Stephen King: Sunset (Buch)

Stephen King
Sunset
(Just after Sunset, 2008)
Aus dem Englischen von Wulf Bergner, Karl-Heinz Ebnet, Sabine Lohmann, Friedrich Mader und Hannes Riffel
Heyne, 2010, Taschenbuch, 480 Seiten, 9,95 EUR, ISBN 978-3-453-43467-7

Gunther Barnewald

Aller guten Dinge sind 13, so könnte man anlässlich einer neuen Kurzgeschichtensammlung mit 13 kürzeren Texten von Stephen King formulieren, denn meist erweisen sich kürzere Werke des Meisters des Horrors als durchaus formidabel und viele erstklassige Verfilmungen („Die Verurteilten“, „Der Musterschüler“ oder „Stand by me – Das Geheimnis eines Sommers“, um nur einige zu nennen) zeigen, dass auch inhaltlich Substanz vorhanden und King wunderbare Ideen zu entwickeln in der Lage ist. Dass er die stilistischen Fertigkeiten hat, seine Leser völlig in den Bann zu schlagen, darüber muss man wohl nicht diskutieren.

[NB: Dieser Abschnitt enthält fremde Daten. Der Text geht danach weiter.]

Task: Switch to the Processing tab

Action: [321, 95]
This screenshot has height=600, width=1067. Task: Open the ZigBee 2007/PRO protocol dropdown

Leider erweisen sich die vorliegende Stories aber oft nur als in letztgenannter Hinsicht brillant, denn in punkto Spannung hat der Autor den meisten seiner Kollegen viel voraus. Ein exquisites Beispiel hierfür ist die vorliegende Novelle „Das Pfefferkuchen-Mädchen“ (eine Anspielung, welche viele deutsche Leser nicht verstehen dürften, da die Werbefigur des ewig rennenden Pfefferkuchenmännchens bei uns so nicht existiert). In der Geschichte entwickelt sich eine junge Frau nach einer Fehlgeburt zu einer ausdauernden Joggerin, da es sie von ihrem Trauma ablenkt. Als nun ein Mörder sie verfolgt, den sie zufällig bei einer seiner Mordtaten überrascht hatte, kommt ihr das andauernde exzessive Training zugute. Das anschließende Laufduell gehört zweifellos zu den spannendsten Momenten der Kollektion, inhaltlich ist die Story naturgemäß eher weniger überzeugend.

Genau dies ist aber das Manko von „Sunset“, denn wirklich hochklassige Ideen finden sich zu selten.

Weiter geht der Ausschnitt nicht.